After nineteen years on this planet, throughout which he endured shocking levels of ostracism, abuse and rejection, this week gay filmmaker Eric James Borges decided shit actually wasn’t getting better and took his own life.
In the It Gets Better video he shot one month ago, Borges describes his lifelong odyssey through various rings of hell-on-earth: he’d been teased since kindergarten, his parents tried to perform an exorcism on him when they learned he was gay, he was bullied throughout high school.
“I was physically, mentally, emotionally and verbally assaulted on a day-to-day basis for my perceived sexual orientation. My name was not Eric, but ‘Faggot’,” he says in his video.
He ended up leaving high school after suffering an assault during which a teacher was present and did nothing. He home-schooled his way into early graduation and went to college. He describes his first year of college as “a nightmare.”
But something changed — he doesn’t say what, actually, just that it was something and it happened after his first nightmarish year of college — and then he changed, now he’s a published writer and a public speaker and he works at The Trevor Project and he’s a Supplemental Instructor of Sexuality at The College of the Sequoias.
Borges seems like a guy who knew the value of his life and the importance of living through it. He’s self-aware. He knows what resources are available to a gay teenager going through hard times — the worst times. Hell, he IS one of those resources. He wants to be a role model, you can tell that just from watching his video.
I know I can’t diagnose this stranger from my latop, but he also says in this video that he suffered from depression and anxiety and I don’t think we should ignore that factor considering the well-established link between depression and suicide. Furthermore, he’d been kicked out of his home and worked part-time jobs, so it’s unlikely he had health insurance or could afford to see a psychiatrist or therapist if he’d wanted to.
It’ll be tempting to tack this suicide on the wall with the others, all those bullied gay boys who killed themselves because of bullying.
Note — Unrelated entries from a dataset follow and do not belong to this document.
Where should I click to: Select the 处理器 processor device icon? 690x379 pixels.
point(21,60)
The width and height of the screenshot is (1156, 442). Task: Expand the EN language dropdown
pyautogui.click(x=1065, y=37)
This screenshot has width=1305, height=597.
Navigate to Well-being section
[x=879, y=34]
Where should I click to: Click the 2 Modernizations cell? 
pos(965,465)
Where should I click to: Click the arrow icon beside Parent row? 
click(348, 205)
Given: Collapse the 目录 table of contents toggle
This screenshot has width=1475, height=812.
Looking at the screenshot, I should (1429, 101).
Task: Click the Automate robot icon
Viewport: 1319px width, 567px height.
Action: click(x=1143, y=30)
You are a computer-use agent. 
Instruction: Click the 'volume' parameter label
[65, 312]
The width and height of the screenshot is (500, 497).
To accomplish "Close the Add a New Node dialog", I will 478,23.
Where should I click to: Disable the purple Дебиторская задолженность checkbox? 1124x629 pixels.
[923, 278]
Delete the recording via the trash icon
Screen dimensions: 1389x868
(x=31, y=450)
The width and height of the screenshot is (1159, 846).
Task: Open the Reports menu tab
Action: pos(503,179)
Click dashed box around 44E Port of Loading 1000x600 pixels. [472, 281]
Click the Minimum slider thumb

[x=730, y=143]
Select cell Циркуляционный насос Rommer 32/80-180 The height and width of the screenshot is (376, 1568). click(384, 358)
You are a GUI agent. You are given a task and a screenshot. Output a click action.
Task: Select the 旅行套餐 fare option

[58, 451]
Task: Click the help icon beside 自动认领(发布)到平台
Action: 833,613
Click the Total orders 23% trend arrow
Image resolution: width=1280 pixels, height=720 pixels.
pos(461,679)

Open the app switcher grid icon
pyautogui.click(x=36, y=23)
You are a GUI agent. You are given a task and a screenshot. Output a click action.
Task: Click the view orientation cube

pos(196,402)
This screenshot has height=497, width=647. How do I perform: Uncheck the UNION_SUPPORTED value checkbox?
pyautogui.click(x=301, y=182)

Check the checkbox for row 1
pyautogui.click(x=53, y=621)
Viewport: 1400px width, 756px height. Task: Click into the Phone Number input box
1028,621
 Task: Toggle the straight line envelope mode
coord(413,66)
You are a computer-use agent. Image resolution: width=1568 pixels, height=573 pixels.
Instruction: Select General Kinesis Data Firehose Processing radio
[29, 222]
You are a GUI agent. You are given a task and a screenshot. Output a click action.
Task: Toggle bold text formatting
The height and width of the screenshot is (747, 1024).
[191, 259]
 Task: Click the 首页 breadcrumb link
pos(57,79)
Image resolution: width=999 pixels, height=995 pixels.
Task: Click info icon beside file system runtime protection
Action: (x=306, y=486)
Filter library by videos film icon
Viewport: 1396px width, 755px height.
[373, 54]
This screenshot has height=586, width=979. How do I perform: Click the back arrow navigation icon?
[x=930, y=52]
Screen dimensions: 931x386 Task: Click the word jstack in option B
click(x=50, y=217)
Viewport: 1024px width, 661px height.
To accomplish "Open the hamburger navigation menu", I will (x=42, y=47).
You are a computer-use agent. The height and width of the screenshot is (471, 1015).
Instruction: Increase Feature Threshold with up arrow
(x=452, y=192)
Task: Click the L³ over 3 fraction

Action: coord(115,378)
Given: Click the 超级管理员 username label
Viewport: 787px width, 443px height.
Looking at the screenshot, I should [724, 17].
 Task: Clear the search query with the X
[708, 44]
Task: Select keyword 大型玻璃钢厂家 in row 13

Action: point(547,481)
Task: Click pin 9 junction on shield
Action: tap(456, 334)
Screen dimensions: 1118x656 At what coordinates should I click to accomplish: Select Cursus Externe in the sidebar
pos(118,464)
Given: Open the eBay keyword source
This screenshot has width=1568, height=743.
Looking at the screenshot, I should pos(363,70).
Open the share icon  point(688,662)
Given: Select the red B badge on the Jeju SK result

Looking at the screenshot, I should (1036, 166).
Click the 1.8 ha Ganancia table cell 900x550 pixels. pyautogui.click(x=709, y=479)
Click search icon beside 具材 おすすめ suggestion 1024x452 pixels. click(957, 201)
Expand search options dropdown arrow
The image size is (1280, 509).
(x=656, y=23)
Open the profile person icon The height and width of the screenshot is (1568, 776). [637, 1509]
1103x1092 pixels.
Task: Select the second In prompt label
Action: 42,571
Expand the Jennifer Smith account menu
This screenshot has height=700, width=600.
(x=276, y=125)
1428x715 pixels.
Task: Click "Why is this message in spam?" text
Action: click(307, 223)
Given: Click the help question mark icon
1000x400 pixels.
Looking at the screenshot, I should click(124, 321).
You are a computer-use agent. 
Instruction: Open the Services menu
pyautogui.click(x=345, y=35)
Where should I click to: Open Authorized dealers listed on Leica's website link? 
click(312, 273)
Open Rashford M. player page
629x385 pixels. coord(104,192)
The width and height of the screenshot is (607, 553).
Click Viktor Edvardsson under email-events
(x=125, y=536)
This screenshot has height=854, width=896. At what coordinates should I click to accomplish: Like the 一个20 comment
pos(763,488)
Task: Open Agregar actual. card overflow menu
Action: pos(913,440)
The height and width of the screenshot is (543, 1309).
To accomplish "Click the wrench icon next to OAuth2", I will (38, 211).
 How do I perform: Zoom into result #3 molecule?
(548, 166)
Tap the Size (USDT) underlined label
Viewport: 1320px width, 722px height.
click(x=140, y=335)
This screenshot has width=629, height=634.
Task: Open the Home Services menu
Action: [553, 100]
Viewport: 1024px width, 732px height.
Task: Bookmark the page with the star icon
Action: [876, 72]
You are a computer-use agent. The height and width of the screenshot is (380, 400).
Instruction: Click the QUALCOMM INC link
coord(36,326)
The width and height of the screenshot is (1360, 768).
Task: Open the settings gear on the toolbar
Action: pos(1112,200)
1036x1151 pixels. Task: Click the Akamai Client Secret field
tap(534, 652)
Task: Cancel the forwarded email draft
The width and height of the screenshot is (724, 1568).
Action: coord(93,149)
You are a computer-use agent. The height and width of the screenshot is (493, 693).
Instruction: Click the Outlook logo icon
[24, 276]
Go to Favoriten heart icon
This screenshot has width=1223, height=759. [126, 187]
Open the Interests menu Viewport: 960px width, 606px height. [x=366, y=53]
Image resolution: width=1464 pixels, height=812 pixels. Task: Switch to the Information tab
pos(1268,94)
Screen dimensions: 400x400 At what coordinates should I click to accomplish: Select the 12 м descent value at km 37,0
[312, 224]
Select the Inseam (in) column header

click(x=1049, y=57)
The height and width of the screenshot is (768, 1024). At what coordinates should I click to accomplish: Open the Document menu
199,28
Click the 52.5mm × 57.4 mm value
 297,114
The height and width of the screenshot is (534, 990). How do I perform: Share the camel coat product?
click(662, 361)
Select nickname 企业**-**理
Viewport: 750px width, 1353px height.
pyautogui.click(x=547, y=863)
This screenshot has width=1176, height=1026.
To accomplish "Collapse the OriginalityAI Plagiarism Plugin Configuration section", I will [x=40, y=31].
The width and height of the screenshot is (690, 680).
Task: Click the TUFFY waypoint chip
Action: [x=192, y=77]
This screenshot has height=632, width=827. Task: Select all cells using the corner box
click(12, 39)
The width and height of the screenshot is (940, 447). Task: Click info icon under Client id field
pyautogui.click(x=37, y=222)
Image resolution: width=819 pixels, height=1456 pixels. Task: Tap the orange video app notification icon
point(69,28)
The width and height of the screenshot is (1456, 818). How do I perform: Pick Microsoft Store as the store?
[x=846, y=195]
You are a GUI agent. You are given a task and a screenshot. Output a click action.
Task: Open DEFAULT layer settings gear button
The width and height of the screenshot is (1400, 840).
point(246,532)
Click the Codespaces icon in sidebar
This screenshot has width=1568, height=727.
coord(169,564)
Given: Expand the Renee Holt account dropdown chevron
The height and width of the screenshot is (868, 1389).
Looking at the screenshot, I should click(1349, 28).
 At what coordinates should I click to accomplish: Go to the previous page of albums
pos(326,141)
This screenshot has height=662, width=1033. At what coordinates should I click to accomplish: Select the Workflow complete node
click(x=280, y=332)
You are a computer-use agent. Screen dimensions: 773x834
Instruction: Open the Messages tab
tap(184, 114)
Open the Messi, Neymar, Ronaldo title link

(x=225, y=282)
But this story, like Tyler Clementi‘s, isn’t just about being a gay person in a society that demands its boys display their worth through their financial power and sexual relationships with women. It’s also about being a gay boy with a mental health condition in a society that demands its boys internalize or eradicate their feelings and always appear strong, confident and brave. Sometimes “it gets better” can sound like a blanket that muzzles more than it protects.
The thing about depression is that it’s so big, it swallows everything. And it can make your life feel like it sucks even if it doesn’t suck. So if your life actually does suck then things can seem really fucking bleak, things can seem like too much. It can seem like more than all the resources, encouragement or support in the world could change. Sometimes having more ducks in the row of a good life can feel even worse — so now that I have this/that privilege, why am I still so sad?
Sometimes you spend your entire life being told you’re worthless and adulthood doesn’t make up for that. Sometimes your parents act like monsters and they do inhumane things like disowning you and kicking you out of the house.
Maybe sometimes by the time it gets better, it’s already too late.